Me llamo Mary Katherine Blackwood. Tengo dieciocho años y vivo con mi hermana Constance. A menudo pienso que con un poco más de suerte podría haber sido una mujer lobo, porque mis dedos medio y anular son igual de largos, pero he tenido que contentarme con lo que soy. No me gusta lavarme, ni los perros, ni el ruido. Me gusta mi hermana Constance, y Ricardo Plantagenet, y la Amanita phalloides, la oronja mortal. El resto de mi familia ha muerto.
Shirley Jackson
Lo único cercano al fenómeno paranormal son las supersticiones de Merricat y sus pequeñas prácticas de magia, pero no importan, porque la fuerza de Siempre hemos vivido en el castillo reside en la psicología de la protagonista, su ambigüedad, su complejidad, su ironía. Merricat, un personaje redondo, ingenuo y maquiavélico a la vez, lleno de aristas que se desvelan con sutileza en su discurso.

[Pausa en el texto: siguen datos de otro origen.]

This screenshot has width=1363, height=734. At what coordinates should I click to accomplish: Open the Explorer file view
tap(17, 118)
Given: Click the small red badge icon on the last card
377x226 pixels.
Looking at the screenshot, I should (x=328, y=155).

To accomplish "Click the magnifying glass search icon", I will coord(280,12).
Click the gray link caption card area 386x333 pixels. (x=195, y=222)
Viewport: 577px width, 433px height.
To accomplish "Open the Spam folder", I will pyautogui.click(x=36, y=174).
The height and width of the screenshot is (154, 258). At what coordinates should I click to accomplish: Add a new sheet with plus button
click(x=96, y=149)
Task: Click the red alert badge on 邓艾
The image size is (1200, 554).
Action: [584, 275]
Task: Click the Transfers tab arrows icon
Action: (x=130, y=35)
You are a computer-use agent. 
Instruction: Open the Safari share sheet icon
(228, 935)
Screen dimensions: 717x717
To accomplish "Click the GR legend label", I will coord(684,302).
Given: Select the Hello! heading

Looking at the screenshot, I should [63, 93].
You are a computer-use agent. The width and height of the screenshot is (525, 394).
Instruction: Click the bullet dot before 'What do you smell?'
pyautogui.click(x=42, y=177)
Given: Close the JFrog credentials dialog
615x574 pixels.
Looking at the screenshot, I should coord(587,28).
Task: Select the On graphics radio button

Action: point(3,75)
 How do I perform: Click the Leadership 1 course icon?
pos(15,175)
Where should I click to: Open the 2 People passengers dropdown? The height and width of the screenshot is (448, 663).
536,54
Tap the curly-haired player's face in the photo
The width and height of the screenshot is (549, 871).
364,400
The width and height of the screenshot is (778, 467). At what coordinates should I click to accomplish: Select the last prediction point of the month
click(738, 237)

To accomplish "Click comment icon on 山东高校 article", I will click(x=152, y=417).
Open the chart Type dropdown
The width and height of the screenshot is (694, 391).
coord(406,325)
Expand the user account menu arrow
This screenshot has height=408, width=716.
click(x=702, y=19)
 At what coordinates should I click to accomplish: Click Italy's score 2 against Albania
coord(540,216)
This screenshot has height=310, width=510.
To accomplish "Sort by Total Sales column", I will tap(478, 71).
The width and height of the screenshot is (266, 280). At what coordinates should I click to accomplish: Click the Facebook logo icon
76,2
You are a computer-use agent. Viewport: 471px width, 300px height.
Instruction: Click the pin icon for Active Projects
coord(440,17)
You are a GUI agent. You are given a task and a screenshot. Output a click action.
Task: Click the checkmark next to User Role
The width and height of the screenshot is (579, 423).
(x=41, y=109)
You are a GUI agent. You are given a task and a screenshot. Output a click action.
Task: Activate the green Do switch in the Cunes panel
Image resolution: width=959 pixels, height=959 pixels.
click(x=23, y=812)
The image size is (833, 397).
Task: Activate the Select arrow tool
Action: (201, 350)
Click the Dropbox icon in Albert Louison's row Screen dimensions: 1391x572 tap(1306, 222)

Merricat, inolvidable. La tensión no nace de los hechos, sino de la patología desde la que se miran, una patología en la que el lector entra de inmediato, porque para leer este libro hay que llenarse de Merricat y dejarse guiar por ella, jugar con ella. Solo así se puede entender la implicación emocional subyacente en la intriga de la novela. Jackson, como buena escritora meticulosa, aprovecha cada frase, cada palabra, para construir una historia breve en la que todas las piezas del engranaje funcionan. Ahí está el verdadero miedo, el verdadero terror psicológico: en la fascinante personalidad de Merricat. Ahí están las razones por las que Siempre hemos vivido en el castillo es una auténtica obra maestra.